Yannick Bolasie has been injured but his imminent return will undoubtedly provide some invention and speed down the wings which is in desperate need. Wilfried Zaha was an exceptional player for them but in Bolasie they have an equally talented winger. It is when he and the likes of Jerome Thomas, Elliot Grandin (who was part of the Blackpool team three campaigns ago) and new boys Jason Puncheon and Jimmy Kebe collect the ball – they need the prolific, talismanic striker to hit. And is Chamakh – tied up on loan – going to seriously be that threat? It’s highly doubtful.
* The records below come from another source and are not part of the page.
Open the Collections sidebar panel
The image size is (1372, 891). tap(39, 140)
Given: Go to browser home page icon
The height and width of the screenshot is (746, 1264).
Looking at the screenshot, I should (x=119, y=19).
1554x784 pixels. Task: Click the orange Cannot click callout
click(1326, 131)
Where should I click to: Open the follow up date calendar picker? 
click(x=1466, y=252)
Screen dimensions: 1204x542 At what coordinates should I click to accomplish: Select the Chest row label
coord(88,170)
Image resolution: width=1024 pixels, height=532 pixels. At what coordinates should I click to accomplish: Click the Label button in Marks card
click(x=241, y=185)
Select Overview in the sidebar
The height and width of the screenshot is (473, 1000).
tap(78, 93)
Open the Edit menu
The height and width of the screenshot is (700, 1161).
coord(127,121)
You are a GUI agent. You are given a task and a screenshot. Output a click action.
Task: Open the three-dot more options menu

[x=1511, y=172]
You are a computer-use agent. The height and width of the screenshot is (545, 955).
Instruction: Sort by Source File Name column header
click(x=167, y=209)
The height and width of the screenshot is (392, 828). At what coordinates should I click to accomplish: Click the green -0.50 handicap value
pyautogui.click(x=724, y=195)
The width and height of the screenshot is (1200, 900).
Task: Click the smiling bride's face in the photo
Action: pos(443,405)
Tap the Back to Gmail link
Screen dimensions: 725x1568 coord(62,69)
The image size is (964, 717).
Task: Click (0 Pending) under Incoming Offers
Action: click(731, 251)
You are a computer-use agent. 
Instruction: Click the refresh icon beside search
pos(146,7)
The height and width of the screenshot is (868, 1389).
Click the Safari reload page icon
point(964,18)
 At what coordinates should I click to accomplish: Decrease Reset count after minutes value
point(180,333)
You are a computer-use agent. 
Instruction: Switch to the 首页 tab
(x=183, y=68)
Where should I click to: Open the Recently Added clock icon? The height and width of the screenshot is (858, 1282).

There is attacking potency in the squad but is there enough bottle and fear to reap the rewards of playing in such an attacking manner? Holloway’s Blackpool were renowned for playing without fear, with Charlie Adam the instigator of free-flowing counter-attacks. The diminutive Jonathan Williams is young but has the ability to emulate his effect. It is the strike-force that is the worrying factor in all of this. January will be important as Holloway will look to clear out any dead wood and bring in several newcomers, including what must be a striker who can fit around that sort of system. DJ Campbell thrived in it, so did Marlon Harewood when fit.
If Palace pull off the miraculous and stave off relegation this season – aided by this system that Holloway intends on bringing back – then they should be given all the credit they deserve. But it’s some challenge indeed.